Exercise objective:
Find the line that contains "How do I perform: Open". Repeat that line and all lines following it, exactly, through the end of the listing below.
*** Block opens ***
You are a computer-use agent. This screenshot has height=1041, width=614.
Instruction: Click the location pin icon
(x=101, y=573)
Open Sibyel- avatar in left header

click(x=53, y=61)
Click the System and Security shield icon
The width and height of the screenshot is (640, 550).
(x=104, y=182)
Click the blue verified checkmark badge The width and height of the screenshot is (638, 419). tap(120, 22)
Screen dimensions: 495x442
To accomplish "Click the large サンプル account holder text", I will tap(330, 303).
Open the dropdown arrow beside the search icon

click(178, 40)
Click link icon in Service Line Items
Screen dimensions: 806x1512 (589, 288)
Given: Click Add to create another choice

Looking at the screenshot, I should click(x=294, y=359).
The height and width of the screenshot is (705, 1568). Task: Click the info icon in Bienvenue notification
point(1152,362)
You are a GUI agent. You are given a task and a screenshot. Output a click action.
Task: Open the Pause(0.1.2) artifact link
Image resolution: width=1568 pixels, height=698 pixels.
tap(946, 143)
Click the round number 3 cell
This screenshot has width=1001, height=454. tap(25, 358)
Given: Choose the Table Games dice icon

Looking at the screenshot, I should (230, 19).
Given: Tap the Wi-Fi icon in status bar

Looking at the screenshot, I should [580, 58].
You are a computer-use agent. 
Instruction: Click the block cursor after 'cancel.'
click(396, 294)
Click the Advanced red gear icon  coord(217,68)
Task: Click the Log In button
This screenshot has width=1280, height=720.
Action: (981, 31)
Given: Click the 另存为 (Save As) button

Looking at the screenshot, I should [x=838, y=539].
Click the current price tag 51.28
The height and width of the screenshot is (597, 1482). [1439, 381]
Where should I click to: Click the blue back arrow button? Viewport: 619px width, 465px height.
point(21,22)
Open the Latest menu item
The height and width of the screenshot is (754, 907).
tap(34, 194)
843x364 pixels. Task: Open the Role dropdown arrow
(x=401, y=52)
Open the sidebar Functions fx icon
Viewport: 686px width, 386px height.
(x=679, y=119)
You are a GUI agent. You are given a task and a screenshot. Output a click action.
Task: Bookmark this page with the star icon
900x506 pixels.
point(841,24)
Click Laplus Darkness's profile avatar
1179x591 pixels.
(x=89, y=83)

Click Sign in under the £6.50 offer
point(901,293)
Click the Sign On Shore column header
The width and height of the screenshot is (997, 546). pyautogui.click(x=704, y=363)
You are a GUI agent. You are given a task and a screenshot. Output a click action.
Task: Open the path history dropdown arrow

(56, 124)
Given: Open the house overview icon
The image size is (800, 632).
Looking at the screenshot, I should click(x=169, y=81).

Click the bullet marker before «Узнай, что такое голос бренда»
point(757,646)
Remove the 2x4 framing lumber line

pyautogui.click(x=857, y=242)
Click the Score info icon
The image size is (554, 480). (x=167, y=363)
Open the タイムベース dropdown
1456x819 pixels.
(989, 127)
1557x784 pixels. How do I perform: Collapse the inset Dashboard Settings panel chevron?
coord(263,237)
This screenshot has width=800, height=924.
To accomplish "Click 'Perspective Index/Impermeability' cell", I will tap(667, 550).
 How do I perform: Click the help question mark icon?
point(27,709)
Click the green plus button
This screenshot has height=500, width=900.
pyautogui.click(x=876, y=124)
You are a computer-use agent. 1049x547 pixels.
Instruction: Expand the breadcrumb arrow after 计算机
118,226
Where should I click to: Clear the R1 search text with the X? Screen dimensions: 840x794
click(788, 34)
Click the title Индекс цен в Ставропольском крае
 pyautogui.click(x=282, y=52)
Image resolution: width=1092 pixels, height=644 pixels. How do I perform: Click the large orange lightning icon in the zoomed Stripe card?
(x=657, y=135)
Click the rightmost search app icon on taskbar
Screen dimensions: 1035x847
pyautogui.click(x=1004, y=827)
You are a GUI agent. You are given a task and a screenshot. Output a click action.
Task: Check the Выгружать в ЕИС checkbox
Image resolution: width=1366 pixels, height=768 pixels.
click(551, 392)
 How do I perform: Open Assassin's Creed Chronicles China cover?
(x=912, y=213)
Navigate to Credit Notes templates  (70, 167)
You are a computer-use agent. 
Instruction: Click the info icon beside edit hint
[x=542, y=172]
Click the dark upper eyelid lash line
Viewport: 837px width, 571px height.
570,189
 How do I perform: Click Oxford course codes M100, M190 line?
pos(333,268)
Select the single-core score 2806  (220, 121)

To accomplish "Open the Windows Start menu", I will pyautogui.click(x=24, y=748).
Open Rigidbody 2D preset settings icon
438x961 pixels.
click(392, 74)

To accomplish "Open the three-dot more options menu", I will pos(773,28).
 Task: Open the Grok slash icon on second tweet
*** Block closes ***
Answer area:
 How do I perform: Open Assassin's Creed Chronicles China cover?
(x=912, y=213)
Navigate to Credit Notes templates  (70, 167)
You are a computer-use agent. 
Instruction: Click the info icon beside edit hint
[x=542, y=172]
Click the dark upper eyelid lash line
Viewport: 837px width, 571px height.
570,189
 How do I perform: Click Oxford course codes M100, M190 line?
pos(333,268)
Select the single-core score 2806  (220, 121)

To accomplish "Open the Windows Start menu", I will pyautogui.click(x=24, y=748).
Open Rigidbody 2D preset settings icon
438x961 pixels.
click(392, 74)

To accomplish "Open the three-dot more options menu", I will pos(773,28).
 Task: Open the Grok slash icon on second tweet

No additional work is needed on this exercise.